Sarah Burke, staff writer
This time last year, the Environmental Stewardship committee attended a conference in Washington on sustainability. COVID-19 has since taken its toll on Augsburg’s sustainability efforts.
Campus Cupboard sent an email on Nov. 13 to all students stating that their free food services will be shutting down until Nov. 27 due to the COVID-19 spike. Natalie Jacobson, the program coordinator for Campus Kitchen, said the shutdown was implemented to be cognizant of the spike and reduce student stress.
Jacobson said that the focus is to “reduce not eliminate” because the work they do is essential. “It’s really tough because we know this work is important. And we feel bad pausing or reducing anything, but also we need to take care of ourselves.”
Before the shut down, Campus Cupboard was a space where students could walk in and receive free food and help from student workers.
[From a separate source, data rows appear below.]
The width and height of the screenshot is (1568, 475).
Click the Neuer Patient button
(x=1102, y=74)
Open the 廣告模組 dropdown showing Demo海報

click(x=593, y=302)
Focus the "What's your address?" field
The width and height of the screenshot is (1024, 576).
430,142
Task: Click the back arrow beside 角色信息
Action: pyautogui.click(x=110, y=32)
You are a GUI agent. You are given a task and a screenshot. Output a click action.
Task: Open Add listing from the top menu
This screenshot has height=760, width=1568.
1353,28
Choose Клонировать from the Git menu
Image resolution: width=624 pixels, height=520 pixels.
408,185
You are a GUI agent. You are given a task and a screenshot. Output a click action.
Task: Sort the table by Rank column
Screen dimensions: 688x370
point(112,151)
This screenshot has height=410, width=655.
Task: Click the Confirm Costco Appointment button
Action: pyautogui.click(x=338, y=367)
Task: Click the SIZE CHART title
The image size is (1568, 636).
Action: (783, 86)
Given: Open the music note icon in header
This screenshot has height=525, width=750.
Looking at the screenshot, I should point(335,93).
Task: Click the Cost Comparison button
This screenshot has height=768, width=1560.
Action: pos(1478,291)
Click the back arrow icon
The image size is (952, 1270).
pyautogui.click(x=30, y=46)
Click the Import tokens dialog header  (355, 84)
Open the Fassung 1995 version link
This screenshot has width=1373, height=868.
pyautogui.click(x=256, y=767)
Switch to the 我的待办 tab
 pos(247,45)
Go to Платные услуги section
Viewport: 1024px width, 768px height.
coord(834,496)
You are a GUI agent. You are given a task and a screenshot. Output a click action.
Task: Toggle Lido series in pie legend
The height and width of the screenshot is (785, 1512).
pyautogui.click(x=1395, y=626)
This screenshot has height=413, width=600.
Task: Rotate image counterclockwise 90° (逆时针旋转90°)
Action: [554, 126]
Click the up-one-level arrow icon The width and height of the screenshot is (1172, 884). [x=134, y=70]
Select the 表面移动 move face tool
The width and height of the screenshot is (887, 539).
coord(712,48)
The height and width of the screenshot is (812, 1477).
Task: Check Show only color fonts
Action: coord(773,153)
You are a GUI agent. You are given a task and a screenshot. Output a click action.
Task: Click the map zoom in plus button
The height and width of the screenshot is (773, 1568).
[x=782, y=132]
This year, students sent in orders and picked them up from the Urness-Mortensen lobby; 254 orders were sent to Campus Cupboard in the past four weeks. Campus Cupboard would deliver food in the Twin Cities through contactless delivery.
“There was a big relationship,” Jacobson said of Campus Cupboard’s pre-COVID setup. “Getting to know people, building relationships, connecting. So we don’t get to do that anymore, which is really sad,” said Jacobson.
According to Jacobson, the pandemic and political climate has led food insecurity in Cedar-Riverside to increase substantially. The Campus Kitchen has been receiving huge amounts of food in order to meet the needs of community members.
“Food is really essential to our well-being, and lots of folks both in our neighborhood and off campus are struggling a lot with food insecurity right now,” Jacobson said. “So we’re really happy we can do our part to address that. These are such horrible times. It’s nice to come to work everyday and feel like I am contributing to something.”
The environmental groups of Augsburg continue to work on making Augsburg a more sustainable place. Daniela Fragale, the chair for the Environmental Stewardship committee, said that COVID-19 makes some things difficult, but everyone should do what they can during these difficult times.
“Environmentalism is more than just metal straws and like zero waste. It’s impossible to be zero waste. It’s more like how can everyone try their best and figure out what works for them.”
Augsburg is installing solar panels to work on becoming 50% reliant on solar by 2025 and have plans for putting bird and squirrel feeders all over campus. The Environmental Stewardship committee is starting to hire artists for a new “Sustainability Hall,” an interactive mural in Christensen to learn about sustainability digitally. Last year, they passed an act to achieve complete carbon neutrality by 2030.